Soffermandosi sempre sui concerti, ne hai tenuti un migliaio circa, sedici incisioni discografiche e la partecipazione a svariati programmi televisivi e radiofonici, tra cui “Follia Rotolante” su RAI 2. Per quanto riguarda proprio questa trasmissione televisiva, potresti raccontare degli aneddoti legati a questa tua esperienza in TV?

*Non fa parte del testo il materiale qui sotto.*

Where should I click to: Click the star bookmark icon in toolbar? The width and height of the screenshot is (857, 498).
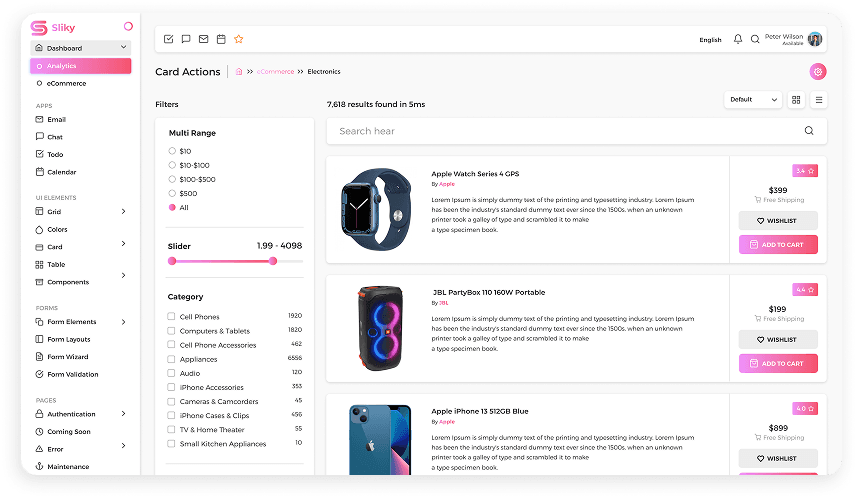point(238,39)
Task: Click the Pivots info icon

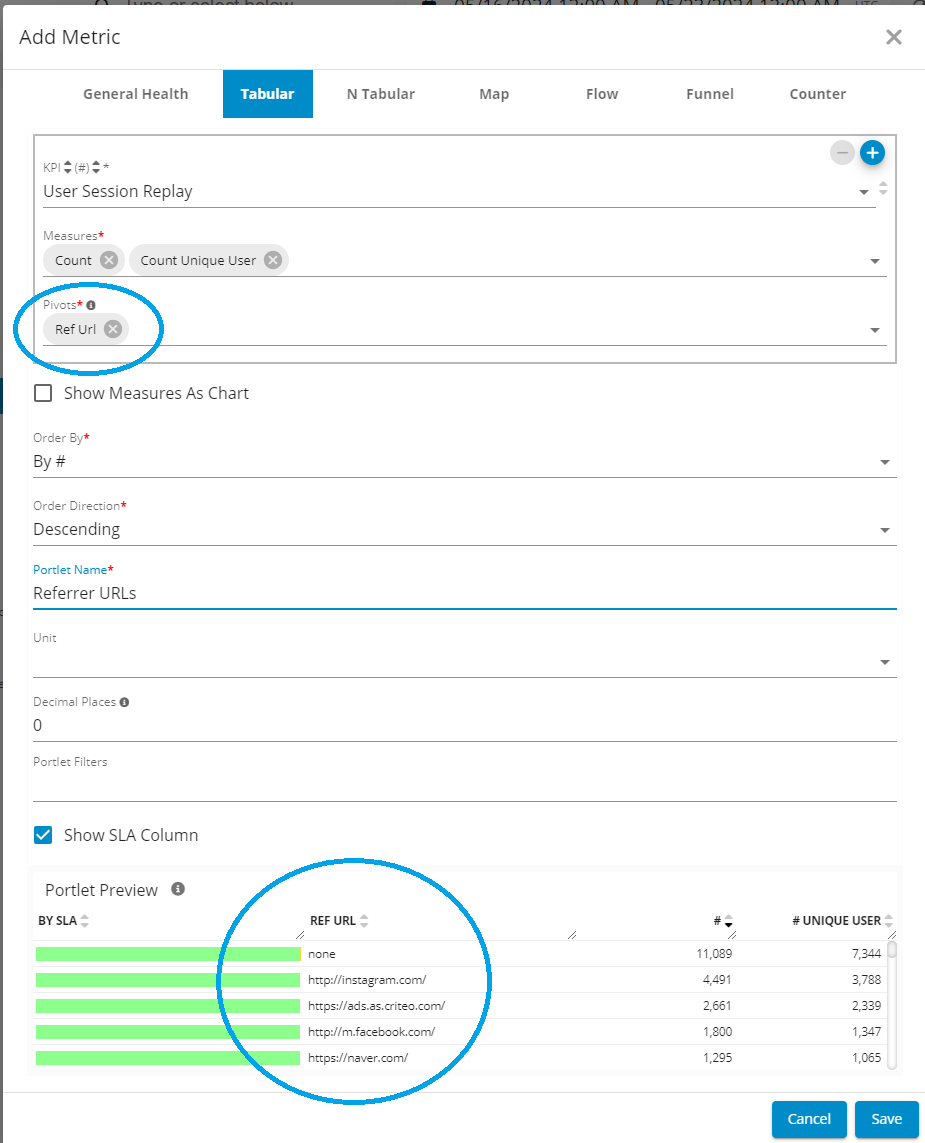Action: pyautogui.click(x=91, y=305)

Con la televisione non ho un buon rapporto, anzi, praticamente non ce l’ho, nel senso che non vedo la TV da circa vent’anni. Ho accettato di suonare solo in trasmissioni dove il folk non rappresentasse uno “strano” siparietto. “Follia Rotolante” fu la messa in onda di un intero concerto estivo di due o tre gruppi, dunque fu una situazione molto stimolante. A proposito di aneddoti, qualche anno fa ci chiesero di suonare e ballare in un programma della RAI, ma quando compresi che si sarebbe trattato di una sorta di gara di “dilettanti allo sbaraglio” rifiutai di partecipare. La persona che mi contattò rimase stupita dal fatto che esistesse qualcuno tutt’altro che fortemente desideroso di apparire in televisione.
Lo studio di uno strumento musicale è un percorso lungo. Bisogna avere pazienza e, soprattutto, molta costanza. Quindi, è necessario studiare tutti i giorni, senza eccezioni. Questa è la prima cosa che dico a tutti i miei allievi: lo scopo non è arrivare, ma percorrere la strada.
Nel 2015, nella sezione “Organetto – World Music”, hai fatto parte della giuria del prestigiosissimo “Premio Internazionale della Fisarmonica” di Castelfidardo. Da giudice, quali sono i criteri di valutazione e i parametri di giudizio che adotti nel giudicare un musicista?
Oltre le ovvie capacità tecniche, l’aspetto importante per me è il sentimento, la poesia che un musicista riesce a trasmettere quando suona. In questi concorsi si vede spesso il virtuosismo fine a se stesso, ma se un artista riesce a comunicare un’emozione forte, per me merita di vincere.
Sia in studio di registrazione che dal vivo, che modello di organetto utilizzi?
I modelli “Saltarelle”, della Baffetti, sono due: tre file e diciotto bassi che uso in diverse tonalità (Sol-Do, La-Re, Do-Fa), mentre per suonare la musica franco-canadese utilizzo il Melodeon, l’organetto a una sola fila e due bassi, che a differenza del “Du-Botte” italiano non ha i tre tasti aggiuntivi, ossia le vocette.
Per il futuro immediato, cosa bolle in pentola in ambito discografico e concertistico?
Visto il periodo che stiamo vivendo, finita l’emergenza, spero di riprendere a fare concerti, come tutti. Con la mia “Andrea Capezzuoli e Compagnia” abbiamo in cantiere un po’ di nuovi brani che stiamo arrangiando e provando quando ricominceranno i concerti. Poco prima dell’inizio della pandemia avevo pubblicato un CD in “Solo” intitolato Intrecci. Avevo diverse date per presentare il disco, ma poi si è fermato tutto. Presto, spero di riuscire a recuperare i live che avrei dovuto fare.